Here’s one more story from my long journey down this path. Some years ago, I had been invited to speak to a group of denominational leaders at a conference center, sharing my perspective on revitalization and explaining what our ministry had to offer to those who were interested in going further. I was given ninety minutes to make my case. Following my presentation, the larger group broke out into their respective committees and I was asked to sit in with the Revitalization Committee. There were a few questions and some discussion and then the chairman of that committee asked a question that was truly more statement than question, but was in the form of a question. He essentially said, “Ken, I’m sure there must be a place for strategy in ministry, but isn’t it really all about the Word of God being powerfully proclaimed?”
To cut to the chase, I replied, “Do the ministers in your denomination powerfully proclaim the Word of God?” He emphatically responded, “Absolutely!” I shot back, “Well, if it’s really all about the Word of God being powerfully proclaimed, and your ministers powerfully proclaim the Word of God, why, then, is your entire denomination in plateau and decline?”
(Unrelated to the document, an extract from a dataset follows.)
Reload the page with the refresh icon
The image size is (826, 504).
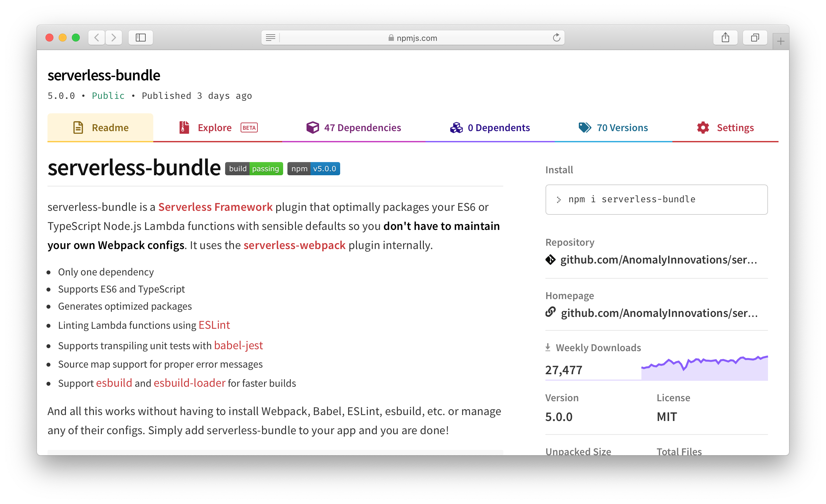pyautogui.click(x=556, y=38)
That night I was troubled. I had made my point but I didn’t sense that I had really helped anyone. I was up much of the night, praying about the encounter, reading my Bible, asking God to use me in a way that would be, perhaps, less sarcastic and more edifying. In the wee hours of the morning a thought came to me. I’m going to say it was the Holy Spirit. I recalled the riddle: if a tree falls in the forest and no one is there to hear it, does it make a sound? The answer is, “yes.” Sound is produced by vibration and, when a tree falls, the air vibrates and, by definition, sound occurs. This sound is not dependent upon being heard in order for it to be a sound. It’s a physical inevitability. Consider this, though: if the saving Word of God is preached and there are no unsaved ears to hear its message, has evangelism happened? The answer is, “no.” Evangelism demands that the message be heard by unreached people.
Fortunately, I had a chance later that morning to apologize for my terse remarks the previous day and to share this new insight. I ended by pointing out that, while the powerfully proclaimed Word of God is essential to reaching the harvest, missional strategies would place this Gospel message within earshot of the lost, and that proclamation and missional strategy should combine as a one-two Gospel punch.
Managing Ministry Time well calls for pastors to streamline teaching and preaching preparation to give sufficient time to other missional priorities.